My mind is overcome with memories because hers is not. She doesn’t remember that my son is out of jail, worries about him all the time. She doesn’t remember what she just ordered, doesn’t even know the conversation we had 5 minutes before. She makes phone calls and then repeats them again minutes later. She doesn’t laugh very much, she is quiet and just watches. She bustles less, she went inactive in her service sorority. She doesn’t know how to clean her pool, the one she has had for 20 years. She doesn’t cook or bake, she let me bring everything for the party. She didn’t ask for any recipes. Not one.

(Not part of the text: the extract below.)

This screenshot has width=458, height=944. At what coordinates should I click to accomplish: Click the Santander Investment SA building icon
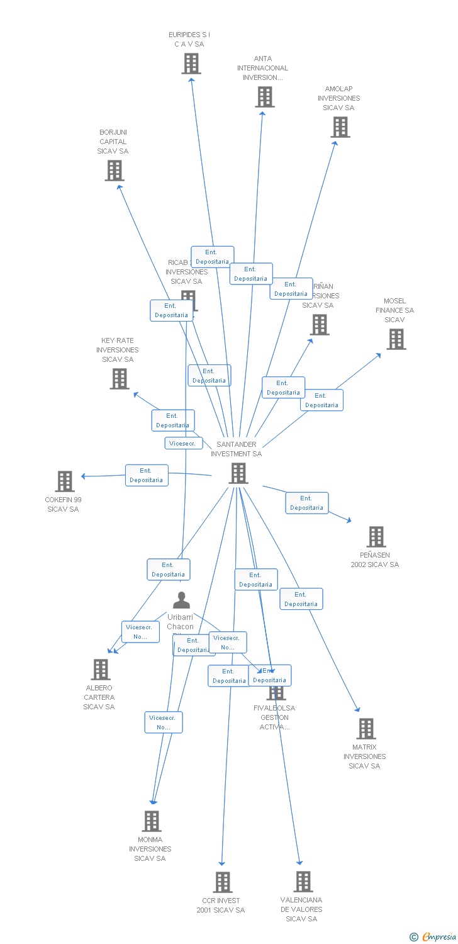click(238, 473)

We are losing her, bit by bit. She still remembers all of us, but for how long? Her sons have some very hard decisions to make in the coming months, a consensus between three brothers who rarely agree. Facing her rapid dementia in their own ways, at their own paces, when their father is already gone, is a luxury I am not sure we have. I prod, I nudge, I push my husband, the first born son, to lead. I want to care for her like she has for us so many times. My vote is a silent one though, so for now I will just keep remembering. I roll around in memories, holding tight to who she was, who she has been to me. I know one day soon she may need to sleep in my bed, scared and vulnerable. There is room for her, there is always room.